Después de comer y de invitar a un té a mi inesperado amigo en el 'foodtrack' que estaba aparcado en el puerto de Applecroos, tomé la carretera de la costa camino de Fearmore. "No tengas prisa y disfruta, lo peor ya ha pasado. Ahora sí", me dijo socarronamente al despedirse.

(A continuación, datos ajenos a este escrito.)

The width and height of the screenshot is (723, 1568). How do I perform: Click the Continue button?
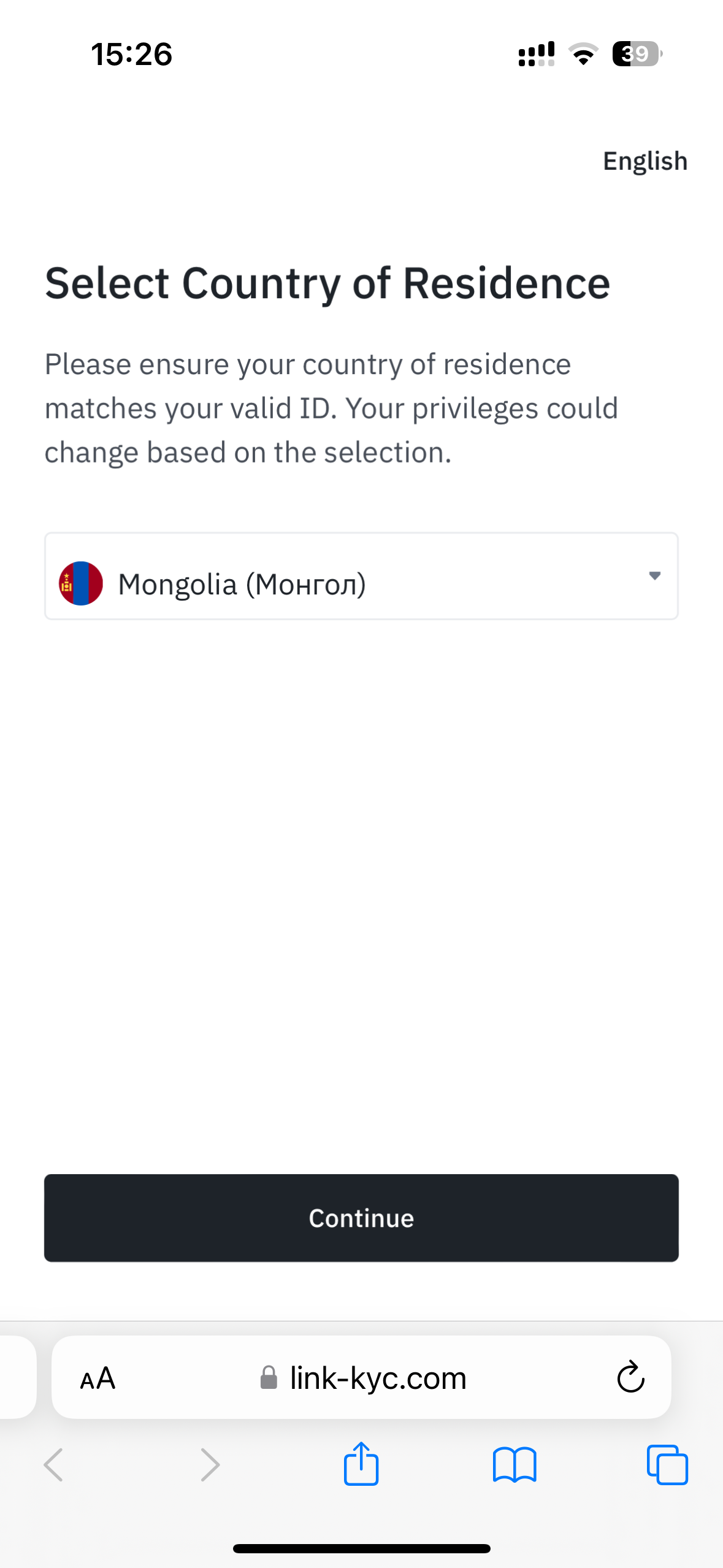coord(361,1218)
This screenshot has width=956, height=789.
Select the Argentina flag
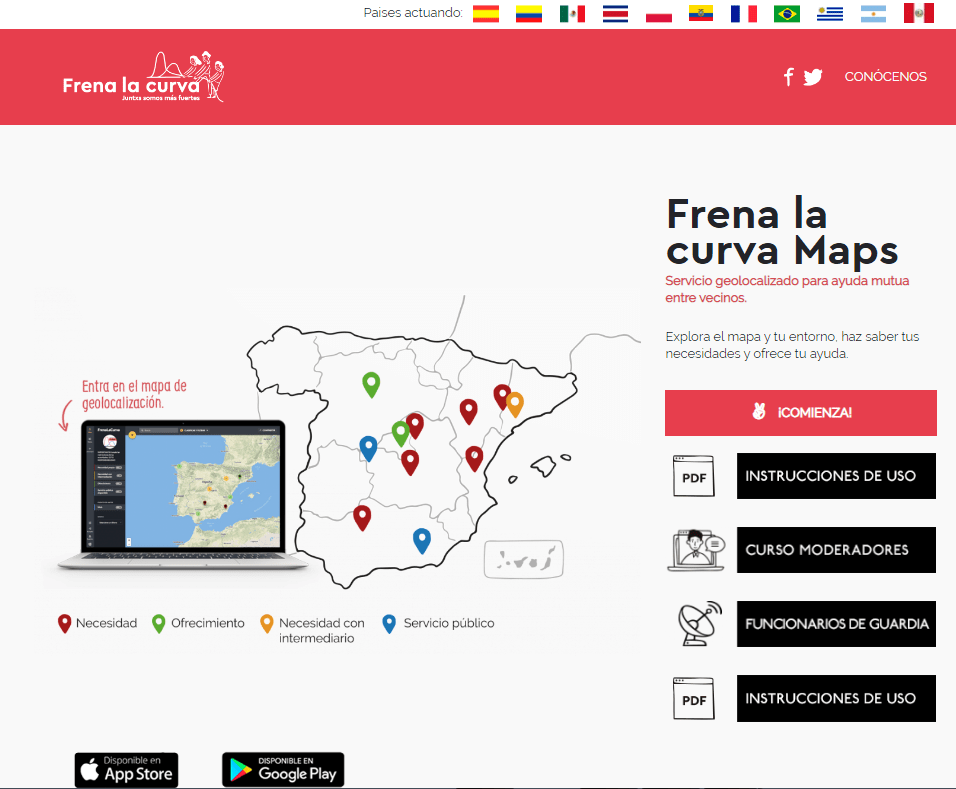pos(873,13)
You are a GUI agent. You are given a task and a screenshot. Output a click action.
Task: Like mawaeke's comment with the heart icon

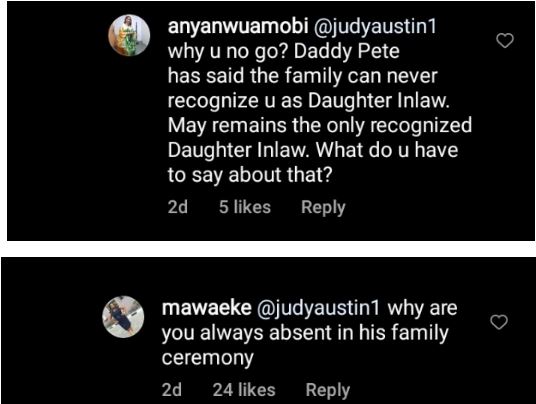(x=499, y=322)

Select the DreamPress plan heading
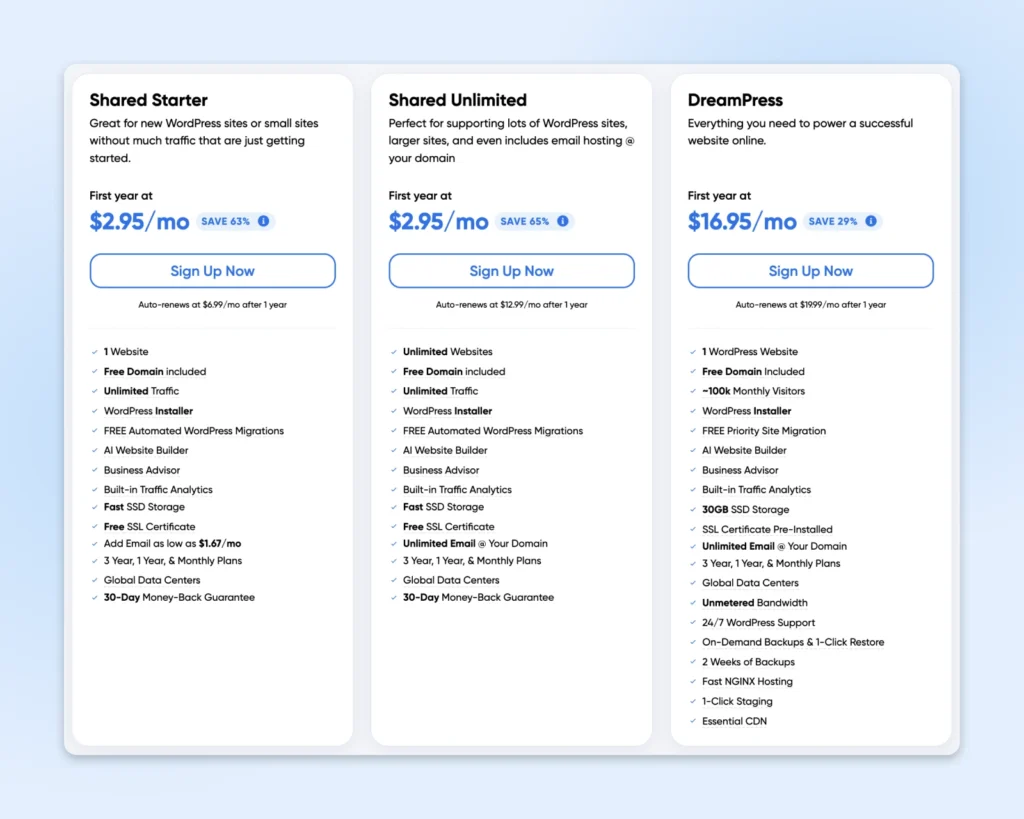(735, 100)
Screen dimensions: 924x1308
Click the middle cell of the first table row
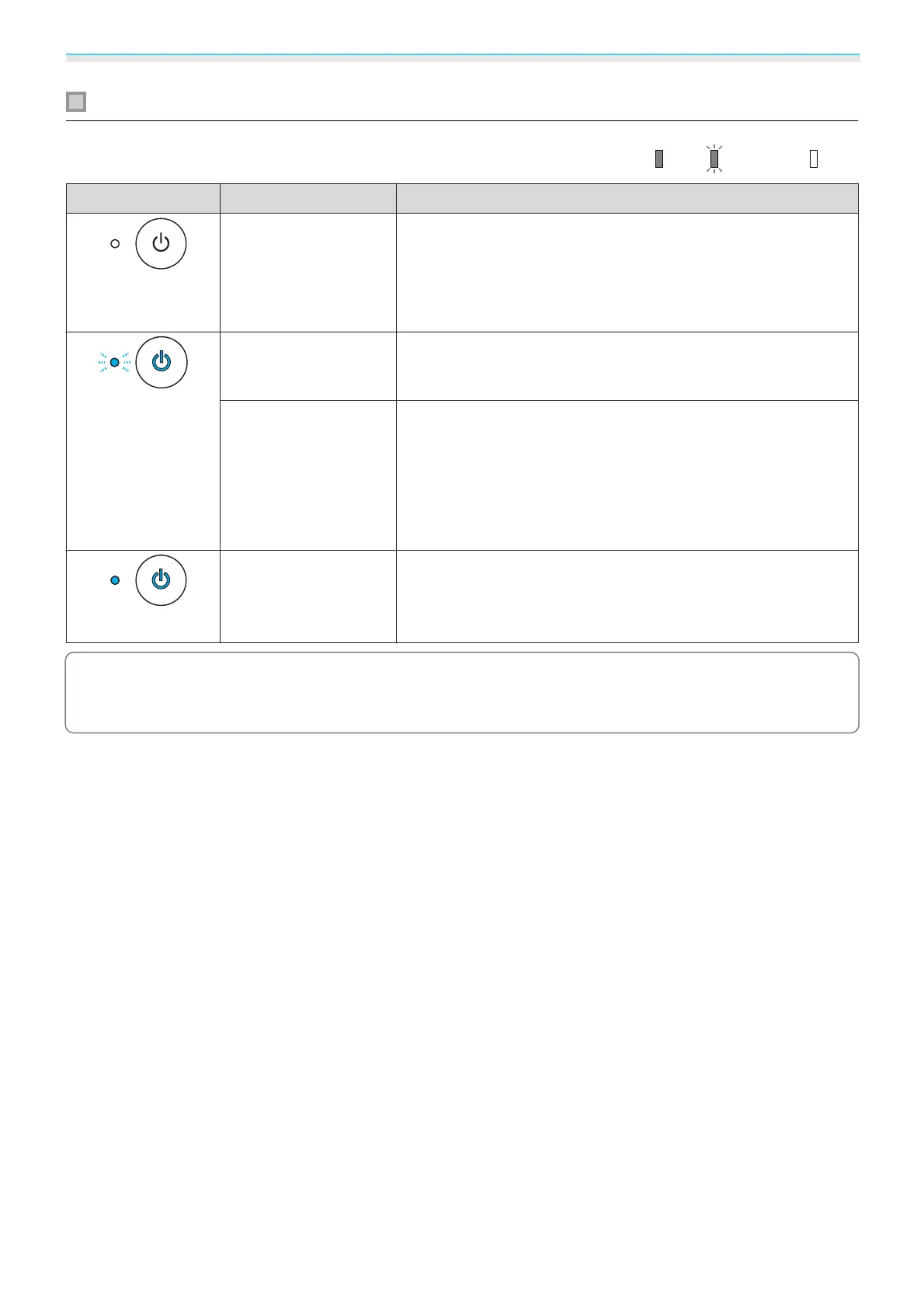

Cualquier cosa que diga sobre la deslumbrante espectacularidad de los parajes que hay entre estas dos insignificantes localidades hará de menos a la realidad. No hay cámara fotográfica que pueda recoger la belleza de las vistas de las Hébridas y de la islas Skye desde esa carretera. La distancia es de apenas 21 kilómetros, pero difícilmente nadie la completa en menos de una hora debido a las continuas paradas que se hacen para tomar fotografías o simplemente para detener el tiempo extasiados por las vistas. Todos menos Phillipe, al que volví a cruzarme poco antes de llegar a Ardheslaig, una aldea con cuatro casas no lejos de Shieldaig, territorio de remeros. En las Highlands es habitual cruzarte con coches que transportan kayaks o llevan barcas en los remolques. Los lagos invitan a remar y a la vela, pero el frío obliga a utilizar neopreno grueso todo el año para meterse en el agua gélida.
Mandé por WhatsApp una foto triunfante al casero frente al "famoso" Haddock del Applecroos Inn. "Lo mejor está más al norte. Pero allí es mejor que vayas en un coche. En uno de verdad", me respondió. Me arrancó una sonrisa y no pude evitar pensar que incluso más al norte volvería a cruzarme con Phillipe, el ciclista remoto.